Recently, we have found that hepatocyte proliferation, induced by ligands of the CAR is age‐independent, in contrast to liver regeneration. This suggests that regenerative failure occurs by a mechanism upstream of proliferation, as hepatocytes retain their proliferative capacity when stimulated by a direct mitogen (Ledda‐Columbano et al. 2004).

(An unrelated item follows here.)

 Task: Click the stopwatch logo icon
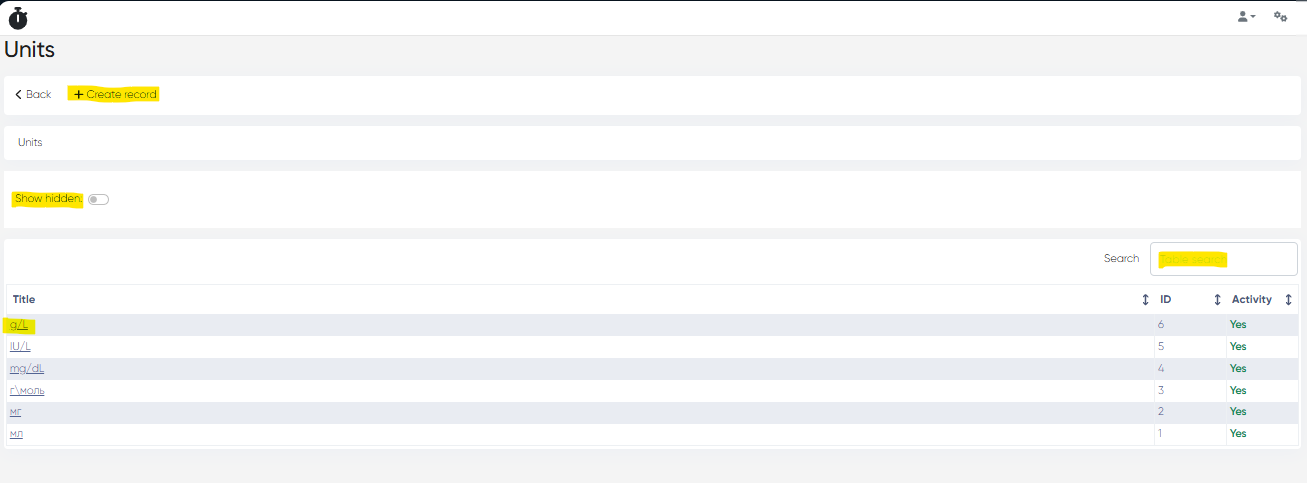tap(18, 17)
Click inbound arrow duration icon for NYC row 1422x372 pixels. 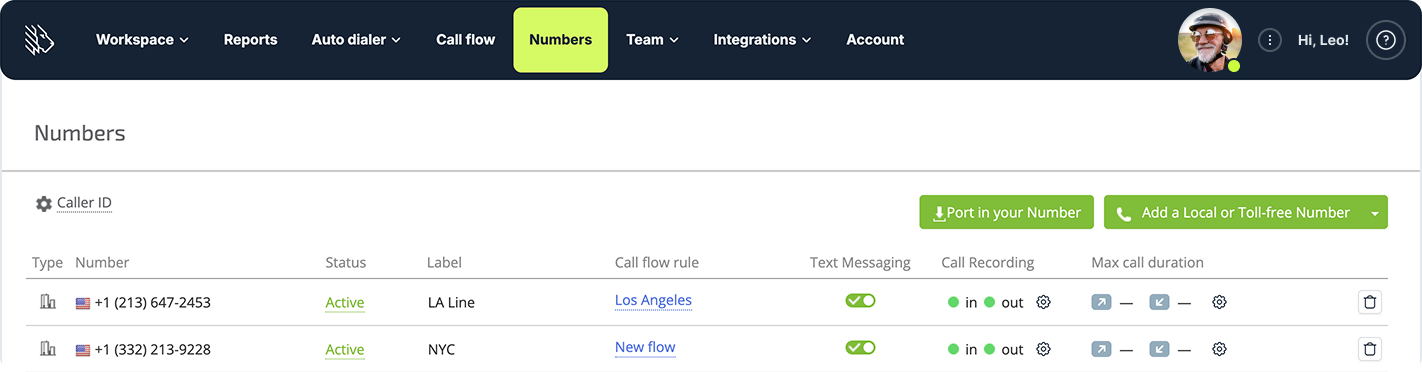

In the present study, we focused on two questions: (i) can a direct mitogen, namely T3, be used to stimulate liver growth in situations where liver regeneration is attenuated, such as in the elderly and (ii) can a direct mitogen accelerate liver regeneration after massive hepatic injury? To address the latter questions, we exploited the rat model of 90% partial hepatectomy (Gaub & Iversen 1984; Zieve et al. 1985).

MATERIALS AND METHODS

Animals

Wistar rats purchased from Charles River (Milano, Italy) were used in these experiments. The animals were fed a laboratory chow diet provided by Ditta Mucedola (Settimo Milanese, Italy) and had free access to food and water. We followed Italian ‘Guidelines for the Care and Use of Laboratory Animals’ during the investigation. All experiments were performed in a temperature‐controlled room with alternating 12 h dark/light cycles. T3 was purchased from Sigma Chemical Co. (St. Louis, MO, USA).

Experimental protocol 1

Hepatocyte proliferation was induced in 14‐month‐old Wistar rats, by a single intraperitoneal injection of T3 (Sigma Chem. Co.), at a dose of 20 µg/100 g body weight, dissolved in NaOH 0.001N. For determination of total hepatocyte proliferation, bromodeoxyuridine (BrdUrd, Sigma Chemical Co.) was provided continuously in drinking water (1 mg/mL).

Experimental protocol 2

Fourteen‐month‐old Wistar rats were subjected to 70% PH with or without pre‐treatment with a single dose of T3 (20 µg/100 g body weight), 5 h prior to surgery. For determination of total hepatocyte proliferation, BrdUrd was provided continuously in drinking water (1 mg/mL) starting 4 h after surgery, and the animals were sacrificed 24 h after PH.

Experimental protocol 3

Ten‐week‐old Wistar rats were subjected to 90% PH. Briefly, this procedure consisted of resecting the left lateral, median and both right liver lobes, leaving only the superior and inferior caudate lobes. The left lateral and median lobes were first removed as in the conventional 70% PH; afterwards, the right superior and inferior lobes were separately resected by using a Meltzer's slip knot ligation passing through the liver parenchyma and encompassing the vascular pedicle of each right lobe along the portal vein. Immediately after surgery, rats were given a subcutaneous injection of 10% glucose solution and then were given a 20% glucose solution in the drinking water. One group of animals received a single dose of T3 (20 µg/100 g body weight), 5 h prior to surgery. BrdUrd was provided continuously in drinking water (1 mg/mL) starting 4 h after surgery, and the animals were sacrificed 24 h after PH. Food was withdrawn after T3 administration.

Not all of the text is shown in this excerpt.